───── INPUT

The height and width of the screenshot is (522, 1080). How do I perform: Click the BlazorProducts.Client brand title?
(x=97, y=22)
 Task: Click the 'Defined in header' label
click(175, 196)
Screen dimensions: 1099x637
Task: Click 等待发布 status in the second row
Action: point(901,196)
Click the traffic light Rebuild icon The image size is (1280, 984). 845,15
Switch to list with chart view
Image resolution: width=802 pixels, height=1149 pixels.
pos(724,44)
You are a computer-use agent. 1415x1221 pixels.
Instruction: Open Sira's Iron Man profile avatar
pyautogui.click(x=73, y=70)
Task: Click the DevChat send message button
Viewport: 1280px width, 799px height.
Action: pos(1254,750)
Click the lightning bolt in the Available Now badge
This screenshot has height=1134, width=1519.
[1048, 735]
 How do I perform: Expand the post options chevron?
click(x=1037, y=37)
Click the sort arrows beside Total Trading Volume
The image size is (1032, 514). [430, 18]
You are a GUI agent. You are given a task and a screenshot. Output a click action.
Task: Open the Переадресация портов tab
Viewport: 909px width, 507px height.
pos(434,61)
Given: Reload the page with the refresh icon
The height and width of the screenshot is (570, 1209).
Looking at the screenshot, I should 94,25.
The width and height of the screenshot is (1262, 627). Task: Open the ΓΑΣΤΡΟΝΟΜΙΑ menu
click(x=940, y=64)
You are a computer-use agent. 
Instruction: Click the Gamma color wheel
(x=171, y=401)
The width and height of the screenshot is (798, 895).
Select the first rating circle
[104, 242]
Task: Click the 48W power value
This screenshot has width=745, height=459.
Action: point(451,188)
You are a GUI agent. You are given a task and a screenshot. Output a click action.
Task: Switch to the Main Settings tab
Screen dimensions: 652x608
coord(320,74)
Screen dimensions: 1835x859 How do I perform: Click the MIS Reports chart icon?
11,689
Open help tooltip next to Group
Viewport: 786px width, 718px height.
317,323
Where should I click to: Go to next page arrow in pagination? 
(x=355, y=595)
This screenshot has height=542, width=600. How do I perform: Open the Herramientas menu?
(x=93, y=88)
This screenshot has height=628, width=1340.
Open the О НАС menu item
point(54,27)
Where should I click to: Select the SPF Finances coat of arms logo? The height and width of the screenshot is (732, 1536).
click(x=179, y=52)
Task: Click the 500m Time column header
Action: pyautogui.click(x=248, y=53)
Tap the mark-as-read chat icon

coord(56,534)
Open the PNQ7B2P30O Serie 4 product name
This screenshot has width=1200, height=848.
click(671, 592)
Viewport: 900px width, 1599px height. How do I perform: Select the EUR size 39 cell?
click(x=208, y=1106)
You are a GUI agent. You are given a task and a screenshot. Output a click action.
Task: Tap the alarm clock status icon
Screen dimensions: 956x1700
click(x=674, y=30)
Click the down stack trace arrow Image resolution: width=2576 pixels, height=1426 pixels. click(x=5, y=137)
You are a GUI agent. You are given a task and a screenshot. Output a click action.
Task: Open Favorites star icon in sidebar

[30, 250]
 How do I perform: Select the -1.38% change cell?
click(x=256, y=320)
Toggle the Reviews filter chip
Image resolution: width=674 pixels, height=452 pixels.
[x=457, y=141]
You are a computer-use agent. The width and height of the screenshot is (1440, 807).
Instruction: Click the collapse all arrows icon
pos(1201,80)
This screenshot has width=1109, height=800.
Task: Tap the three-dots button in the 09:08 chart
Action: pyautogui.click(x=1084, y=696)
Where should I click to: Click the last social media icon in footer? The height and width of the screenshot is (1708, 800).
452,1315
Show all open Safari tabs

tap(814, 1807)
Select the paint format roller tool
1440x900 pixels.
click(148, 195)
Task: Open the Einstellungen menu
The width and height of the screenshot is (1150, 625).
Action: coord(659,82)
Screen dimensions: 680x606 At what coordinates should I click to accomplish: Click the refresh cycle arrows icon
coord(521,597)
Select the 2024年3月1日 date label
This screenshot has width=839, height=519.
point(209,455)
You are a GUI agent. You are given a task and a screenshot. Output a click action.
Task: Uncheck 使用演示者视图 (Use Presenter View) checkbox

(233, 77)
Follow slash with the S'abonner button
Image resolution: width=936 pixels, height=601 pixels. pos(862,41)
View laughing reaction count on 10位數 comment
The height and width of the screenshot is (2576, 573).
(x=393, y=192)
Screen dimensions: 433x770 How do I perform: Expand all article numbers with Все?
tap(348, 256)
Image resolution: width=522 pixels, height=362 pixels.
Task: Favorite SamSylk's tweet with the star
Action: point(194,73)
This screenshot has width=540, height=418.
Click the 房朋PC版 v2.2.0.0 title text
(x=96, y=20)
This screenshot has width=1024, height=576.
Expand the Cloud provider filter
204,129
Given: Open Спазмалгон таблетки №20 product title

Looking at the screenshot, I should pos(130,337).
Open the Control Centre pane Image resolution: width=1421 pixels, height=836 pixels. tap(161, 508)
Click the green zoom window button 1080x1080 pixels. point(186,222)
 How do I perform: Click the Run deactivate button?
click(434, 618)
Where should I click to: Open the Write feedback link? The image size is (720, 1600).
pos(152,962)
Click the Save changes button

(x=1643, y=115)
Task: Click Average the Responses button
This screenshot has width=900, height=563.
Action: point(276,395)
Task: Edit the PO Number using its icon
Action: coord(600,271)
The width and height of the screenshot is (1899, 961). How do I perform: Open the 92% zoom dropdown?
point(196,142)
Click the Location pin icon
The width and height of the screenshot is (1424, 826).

──────────

EXERCISE PROMPT:
The records are to be retyped exactly. No line may be skipped.

RESPONSE BELOW:
The height and width of the screenshot is (522, 1080). How do I perform: Click the BlazorProducts.Client brand title?
(x=97, y=22)
 Task: Click the 'Defined in header' label
click(175, 196)
Screen dimensions: 1099x637
Task: Click 等待发布 status in the second row
Action: point(901,196)
Click the traffic light Rebuild icon The image size is (1280, 984). 845,15
Switch to list with chart view
Image resolution: width=802 pixels, height=1149 pixels.
pos(724,44)
You are a computer-use agent. 1415x1221 pixels.
Instruction: Open Sira's Iron Man profile avatar
pyautogui.click(x=73, y=70)
Task: Click the DevChat send message button
Viewport: 1280px width, 799px height.
Action: pos(1254,750)
Click the lightning bolt in the Available Now badge
This screenshot has height=1134, width=1519.
[1048, 735]
 How do I perform: Expand the post options chevron?
click(x=1037, y=37)
Click the sort arrows beside Total Trading Volume
The image size is (1032, 514). [430, 18]
You are a GUI agent. You are given a task and a screenshot. Output a click action.
Task: Open the Переадресация портов tab
Viewport: 909px width, 507px height.
pos(434,61)
Given: Reload the page with the refresh icon
The height and width of the screenshot is (570, 1209).
Looking at the screenshot, I should 94,25.
The width and height of the screenshot is (1262, 627). Task: Open the ΓΑΣΤΡΟΝΟΜΙΑ menu
click(x=940, y=64)
You are a computer-use agent. 
Instruction: Click the Gamma color wheel
(x=171, y=401)
The width and height of the screenshot is (798, 895).
Select the first rating circle
[104, 242]
Task: Click the 48W power value
This screenshot has width=745, height=459.
Action: point(451,188)
You are a GUI agent. You are given a task and a screenshot. Output a click action.
Task: Switch to the Main Settings tab
Screen dimensions: 652x608
coord(320,74)
Screen dimensions: 1835x859 How do I perform: Click the MIS Reports chart icon?
11,689
Open help tooltip next to Group
Viewport: 786px width, 718px height.
317,323
Where should I click to: Go to next page arrow in pagination? 
(x=355, y=595)
This screenshot has height=542, width=600. How do I perform: Open the Herramientas menu?
(x=93, y=88)
This screenshot has height=628, width=1340.
Open the О НАС menu item
point(54,27)
Where should I click to: Select the SPF Finances coat of arms logo? The height and width of the screenshot is (732, 1536).
click(x=179, y=52)
Task: Click the 500m Time column header
Action: pyautogui.click(x=248, y=53)
Tap the mark-as-read chat icon

coord(56,534)
Open the PNQ7B2P30O Serie 4 product name
This screenshot has width=1200, height=848.
click(671, 592)
Viewport: 900px width, 1599px height. How do I perform: Select the EUR size 39 cell?
click(x=208, y=1106)
You are a GUI agent. You are given a task and a screenshot. Output a click action.
Task: Tap the alarm clock status icon
Screen dimensions: 956x1700
click(x=674, y=30)
Click the down stack trace arrow Image resolution: width=2576 pixels, height=1426 pixels. click(x=5, y=137)
You are a GUI agent. You are given a task and a screenshot. Output a click action.
Task: Open Favorites star icon in sidebar

[30, 250]
 How do I perform: Select the -1.38% change cell?
click(x=256, y=320)
Toggle the Reviews filter chip
Image resolution: width=674 pixels, height=452 pixels.
[x=457, y=141]
You are a computer-use agent. The width and height of the screenshot is (1440, 807).
Instruction: Click the collapse all arrows icon
pos(1201,80)
This screenshot has width=1109, height=800.
Task: Tap the three-dots button in the 09:08 chart
Action: pyautogui.click(x=1084, y=696)
Where should I click to: Click the last social media icon in footer? The height and width of the screenshot is (1708, 800).
452,1315
Show all open Safari tabs

tap(814, 1807)
Select the paint format roller tool
1440x900 pixels.
click(148, 195)
Task: Open the Einstellungen menu
The width and height of the screenshot is (1150, 625).
Action: coord(659,82)
Screen dimensions: 680x606 At what coordinates should I click to accomplish: Click the refresh cycle arrows icon
coord(521,597)
Select the 2024年3月1日 date label
This screenshot has width=839, height=519.
point(209,455)
You are a GUI agent. You are given a task and a screenshot. Output a click action.
Task: Uncheck 使用演示者视图 (Use Presenter View) checkbox

(233, 77)
Follow slash with the S'abonner button
Image resolution: width=936 pixels, height=601 pixels. pos(862,41)
View laughing reaction count on 10位數 comment
The height and width of the screenshot is (2576, 573).
(x=393, y=192)
Screen dimensions: 433x770 How do I perform: Expand all article numbers with Все?
tap(348, 256)
Image resolution: width=522 pixels, height=362 pixels.
Task: Favorite SamSylk's tweet with the star
Action: point(194,73)
This screenshot has width=540, height=418.
Click the 房朋PC版 v2.2.0.0 title text
(x=96, y=20)
This screenshot has width=1024, height=576.
Expand the Cloud provider filter
204,129
Given: Open Спазмалгон таблетки №20 product title

Looking at the screenshot, I should pos(130,337).
Open the Control Centre pane Image resolution: width=1421 pixels, height=836 pixels. tap(161, 508)
Click the green zoom window button 1080x1080 pixels. point(186,222)
 How do I perform: Click the Run deactivate button?
click(434, 618)
Where should I click to: Open the Write feedback link? The image size is (720, 1600).
pos(152,962)
Click the Save changes button

(x=1643, y=115)
Task: Click Average the Responses button
This screenshot has width=900, height=563.
Action: point(276,395)
Task: Edit the PO Number using its icon
Action: coord(600,271)
The width and height of the screenshot is (1899, 961). How do I perform: Open the 92% zoom dropdown?
point(196,142)
Click the Location pin icon
The width and height of the screenshot is (1424, 826).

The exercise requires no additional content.